## Quoted passage
* start *

To my dear boyfriend, who is so amazingly and unendingly neurotic - I am onto you!

I like you and how you are. I'm also pretty sure that something must go wrong here, and I've decided that the issue will lie in your mental health. To be able to confirm or deny these suspicions, read on:


1) Your cleaning fixation - I get it. You feel comfortable when things are a certain way. These little tidy rituals help you sleep better at night, or whatever. Everything you own has a certain drawer, a certain order, a certain placement. This was fine and kind of cute until I woke up to you remaking the bed I WAS SLEEPING IN because I'd laid the stripes on the comforter wrong. WTF. Seek help.


2) Your friends - You seem to think that no guys really have many friends. That's just not true! Granted, you have two older brothers that you idolize and that's kind of like having friends, but not really. Your only two non-related friends are SUCH LOSERS. One is in LOVE with Redneck-Bumfuckville where you guys are all from (thank GOD you don't live there anymore). Seriously, his dogs are named "Boots" and "Boots' Friend". WTF!! The other friend lives with you, is terrified of social interaction, has some serious anger problems, and plays CounterStrike as his only hobby. Seriously. You can do so much better.


3)Your jealousy/lack of self-confidence - Darling boyfriend, you are 6'5, lean, good-looking, and hilarious. You're also a lot smarter than you give yourself credit for. When we go to bars, girls turn around and double take when you walk by. You, however, have no concept of this because you're too busy staring down any guy that so much as looks near my general vicinity. You've had a longstanding feud with my promiscuous best friend because you're afraid she'll rub off on me... even though I've known her four years longer than I've known you. You've hated my roommate's boyfriend ever since he invited me to road trip with him to New Orleans (where our families both live) over Labor Day. What's the deal?


4) Your education - You halfway goddess-worship me because I finished three years at a fancy private college. Despite that fact that you're working to get your degree too, you apparently think I am WAY too smart from you (this was suggested by the aforementioned best friend, which is another reason you secretly hate her). When I write your papers and give you synopses of books you don't want to read, you act like I am parting with my own life-blood. I don't get it, personally, but I like how I write you a paper and you get all cuddly and loving. It's manipulative, but I'll take it.

* end *

## Brief
According to the letter to the boyfriend, in which city do the writer's family and the roommate's boyfriend's family both live? You will not need the material.

## Source excerpt
* start *

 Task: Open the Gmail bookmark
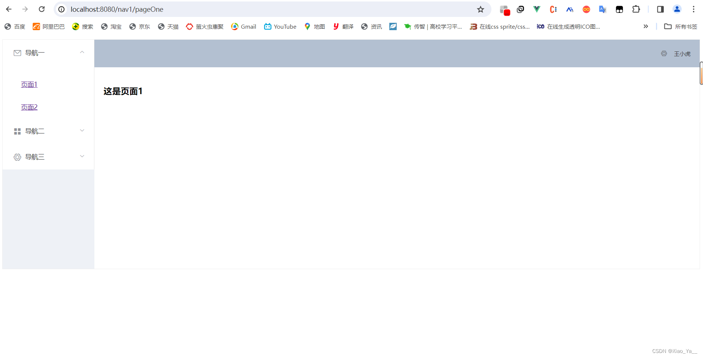click(243, 26)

* end *

## Result
New Orleans.